=== INFORMATION PROVIDED ===
━━━

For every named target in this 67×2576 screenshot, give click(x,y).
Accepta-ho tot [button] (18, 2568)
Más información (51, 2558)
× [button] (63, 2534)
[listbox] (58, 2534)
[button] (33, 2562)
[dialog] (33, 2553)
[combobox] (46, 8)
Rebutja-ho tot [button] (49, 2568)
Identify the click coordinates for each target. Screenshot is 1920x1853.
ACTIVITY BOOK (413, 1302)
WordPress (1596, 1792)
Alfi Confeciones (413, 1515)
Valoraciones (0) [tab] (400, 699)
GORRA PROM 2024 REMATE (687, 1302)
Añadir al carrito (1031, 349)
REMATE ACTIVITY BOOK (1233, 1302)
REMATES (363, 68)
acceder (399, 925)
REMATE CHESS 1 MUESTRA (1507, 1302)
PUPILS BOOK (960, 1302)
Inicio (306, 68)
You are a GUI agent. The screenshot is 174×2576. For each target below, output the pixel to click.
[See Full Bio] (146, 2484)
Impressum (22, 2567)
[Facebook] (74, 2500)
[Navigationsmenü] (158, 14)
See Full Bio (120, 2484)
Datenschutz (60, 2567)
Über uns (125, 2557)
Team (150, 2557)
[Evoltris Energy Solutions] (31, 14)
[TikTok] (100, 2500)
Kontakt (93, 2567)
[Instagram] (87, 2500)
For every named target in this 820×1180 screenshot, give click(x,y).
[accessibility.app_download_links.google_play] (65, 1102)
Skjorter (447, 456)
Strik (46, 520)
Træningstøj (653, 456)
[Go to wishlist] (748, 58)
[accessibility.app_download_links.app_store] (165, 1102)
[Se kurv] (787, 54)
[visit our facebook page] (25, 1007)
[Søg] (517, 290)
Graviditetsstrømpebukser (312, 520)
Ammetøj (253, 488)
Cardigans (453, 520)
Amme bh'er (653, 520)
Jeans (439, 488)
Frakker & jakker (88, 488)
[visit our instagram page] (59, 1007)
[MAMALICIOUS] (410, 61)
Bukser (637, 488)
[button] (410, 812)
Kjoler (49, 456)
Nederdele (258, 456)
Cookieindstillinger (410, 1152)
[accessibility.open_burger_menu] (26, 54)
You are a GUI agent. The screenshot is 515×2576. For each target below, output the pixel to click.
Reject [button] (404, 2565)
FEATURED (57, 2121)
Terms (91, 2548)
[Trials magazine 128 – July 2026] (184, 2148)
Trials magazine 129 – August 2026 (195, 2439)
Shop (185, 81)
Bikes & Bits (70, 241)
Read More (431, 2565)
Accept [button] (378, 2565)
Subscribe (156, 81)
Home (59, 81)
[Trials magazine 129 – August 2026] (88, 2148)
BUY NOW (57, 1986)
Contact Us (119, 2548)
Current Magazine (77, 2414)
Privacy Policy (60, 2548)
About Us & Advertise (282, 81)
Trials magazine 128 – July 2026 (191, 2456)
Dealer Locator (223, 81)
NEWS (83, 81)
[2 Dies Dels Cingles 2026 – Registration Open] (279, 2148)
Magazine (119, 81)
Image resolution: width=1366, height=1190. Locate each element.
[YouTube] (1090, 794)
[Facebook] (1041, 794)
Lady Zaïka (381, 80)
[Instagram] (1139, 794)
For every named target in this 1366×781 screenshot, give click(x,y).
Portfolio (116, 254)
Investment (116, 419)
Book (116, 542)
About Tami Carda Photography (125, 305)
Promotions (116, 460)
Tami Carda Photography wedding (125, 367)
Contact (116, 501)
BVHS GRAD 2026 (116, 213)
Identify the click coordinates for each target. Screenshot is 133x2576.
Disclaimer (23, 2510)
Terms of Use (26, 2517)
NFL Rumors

━━━

From the listing above, reproduce all the lines exactly.

=== EXERCISE RESPONSE ===
For every named target in this 67×2576 screenshot, give click(x,y).
Accepta-ho tot [button] (18, 2568)
Más información (51, 2558)
× [button] (63, 2534)
[listbox] (58, 2534)
[button] (33, 2562)
[dialog] (33, 2553)
[combobox] (46, 8)
Rebutja-ho tot [button] (49, 2568)
Identify the click coordinates for each target. Screenshot is 1920x1853.
ACTIVITY BOOK (413, 1302)
WordPress (1596, 1792)
Alfi Confeciones (413, 1515)
Valoraciones (0) [tab] (400, 699)
GORRA PROM 2024 REMATE (687, 1302)
Añadir al carrito (1031, 349)
REMATE ACTIVITY BOOK (1233, 1302)
REMATES (363, 68)
acceder (399, 925)
REMATE CHESS 1 MUESTRA (1507, 1302)
PUPILS BOOK (960, 1302)
Inicio (306, 68)
You are a GUI agent. The screenshot is 174×2576. For each target below, output the pixel to click.
[See Full Bio] (146, 2484)
Impressum (22, 2567)
[Facebook] (74, 2500)
[Navigationsmenü] (158, 14)
See Full Bio (120, 2484)
Datenschutz (60, 2567)
Über uns (125, 2557)
Team (150, 2557)
[Evoltris Energy Solutions] (31, 14)
[TikTok] (100, 2500)
Kontakt (93, 2567)
[Instagram] (87, 2500)
For every named target in this 820×1180 screenshot, give click(x,y).
[accessibility.app_download_links.google_play] (65, 1102)
Skjorter (447, 456)
Strik (46, 520)
Træningstøj (653, 456)
[Go to wishlist] (748, 58)
[accessibility.app_download_links.app_store] (165, 1102)
[Se kurv] (787, 54)
[visit our facebook page] (25, 1007)
[Søg] (517, 290)
Graviditetsstrømpebukser (312, 520)
Ammetøj (253, 488)
Cardigans (453, 520)
Amme bh'er (653, 520)
Jeans (439, 488)
Frakker & jakker (88, 488)
[visit our instagram page] (59, 1007)
[MAMALICIOUS] (410, 61)
Bukser (637, 488)
[button] (410, 812)
Kjoler (49, 456)
Nederdele (258, 456)
Cookieindstillinger (410, 1152)
[accessibility.open_burger_menu] (26, 54)
You are a GUI agent. The screenshot is 515×2576. For each target below, output the pixel to click.
Reject [button] (404, 2565)
FEATURED (57, 2121)
Terms (91, 2548)
[Trials magazine 128 – July 2026] (184, 2148)
Trials magazine 129 – August 2026 (195, 2439)
Shop (185, 81)
Bikes & Bits (70, 241)
Read More (431, 2565)
Accept [button] (378, 2565)
Subscribe (156, 81)
Home (59, 81)
[Trials magazine 129 – August 2026] (88, 2148)
BUY NOW (57, 1986)
Contact Us (119, 2548)
Current Magazine (77, 2414)
Privacy Policy (60, 2548)
About Us & Advertise (282, 81)
Trials magazine 128 – July 2026 (191, 2456)
Dealer Locator (223, 81)
NEWS (83, 81)
[2 Dies Dels Cingles 2026 – Registration Open] (279, 2148)
Magazine (119, 81)
Image resolution: width=1366, height=1190. Locate each element.
[YouTube] (1090, 794)
[Facebook] (1041, 794)
Lady Zaïka (381, 80)
[Instagram] (1139, 794)
For every named target in this 1366×781 screenshot, give click(x,y).
Portfolio (116, 254)
Investment (116, 419)
Book (116, 542)
About Tami Carda Photography (125, 305)
Promotions (116, 460)
Tami Carda Photography wedding (125, 367)
Contact (116, 501)
BVHS GRAD 2026 (116, 213)
Identify the click coordinates for each target. Screenshot is 133x2576.
Disclaimer (23, 2510)
Terms of Use (26, 2517)
NFL Rumors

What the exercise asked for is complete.